---------- Input material ----------

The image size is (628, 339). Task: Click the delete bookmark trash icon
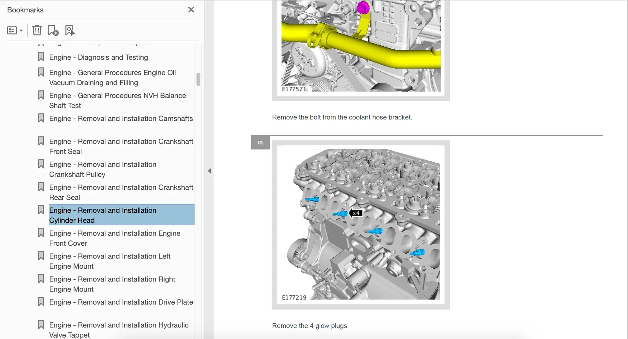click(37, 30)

----------
---------- Input material ----------

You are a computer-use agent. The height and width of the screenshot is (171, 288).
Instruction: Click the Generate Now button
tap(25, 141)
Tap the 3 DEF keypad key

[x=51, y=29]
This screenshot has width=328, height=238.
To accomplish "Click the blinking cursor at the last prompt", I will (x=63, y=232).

----------

Task to carry out ::
Rewrite the items starting at the line containing "The image size" and ending at the line containing "click(37, 30)", increasing every coordinate in the answers by 29. Omit the pictures.

Correct output ::
The image size is (628, 339). Task: Click the delete bookmark trash icon
click(66, 59)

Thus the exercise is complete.